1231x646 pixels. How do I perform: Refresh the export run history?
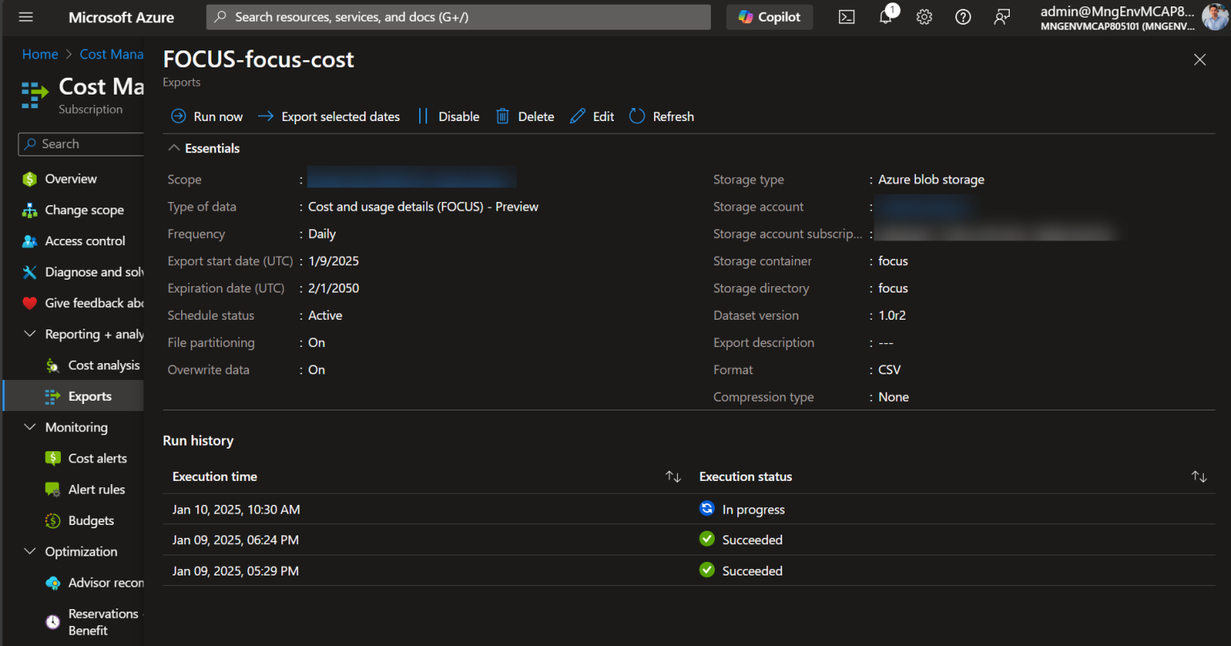661,116
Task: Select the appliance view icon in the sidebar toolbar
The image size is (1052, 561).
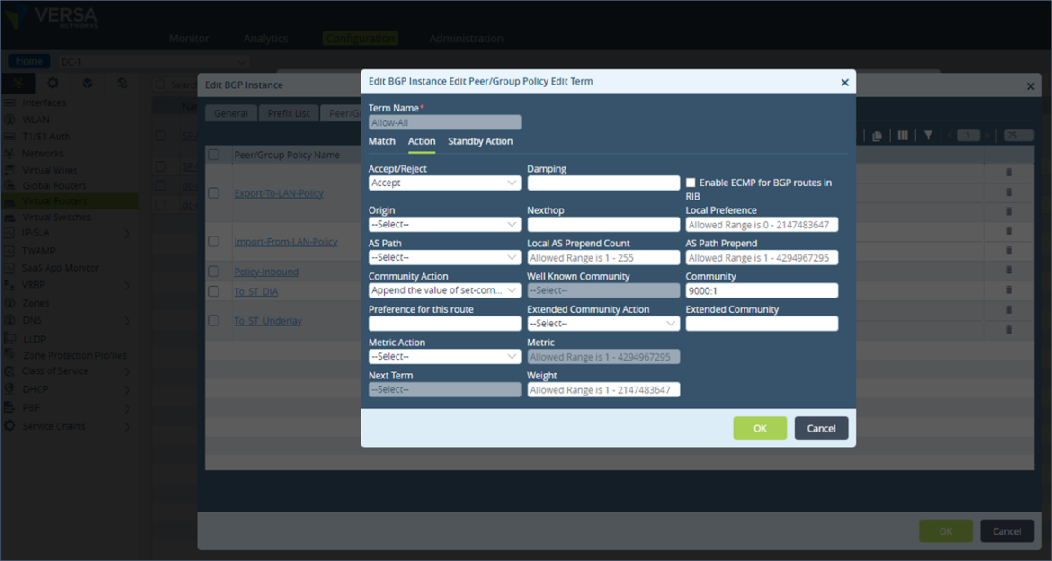Action: pyautogui.click(x=18, y=83)
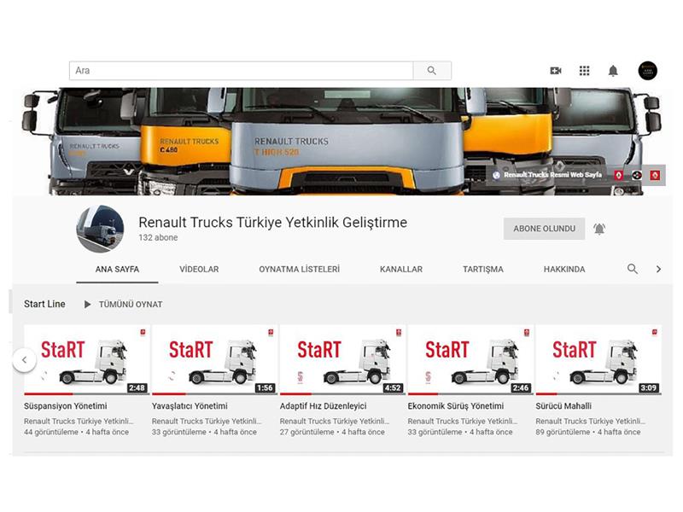Image resolution: width=683 pixels, height=512 pixels.
Task: Click the first red Renault banner icon
Action: click(619, 175)
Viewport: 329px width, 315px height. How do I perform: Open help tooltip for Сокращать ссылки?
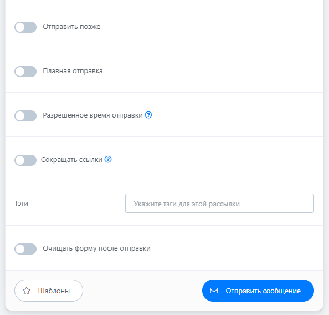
────
What you return should be only the lines from the line with "The image size is (1052, 561)." through the last line of the listing above, exactly, both ends included, pictures excluded.

The image size is (1052, 561).
Action: pyautogui.click(x=18, y=83)
Image resolution: width=683 pixels, height=512 pixels.
Task: Click the first red Renault banner icon
Action: click(619, 175)
Viewport: 329px width, 315px height. How do I perform: Open help tooltip for Сокращать ссылки?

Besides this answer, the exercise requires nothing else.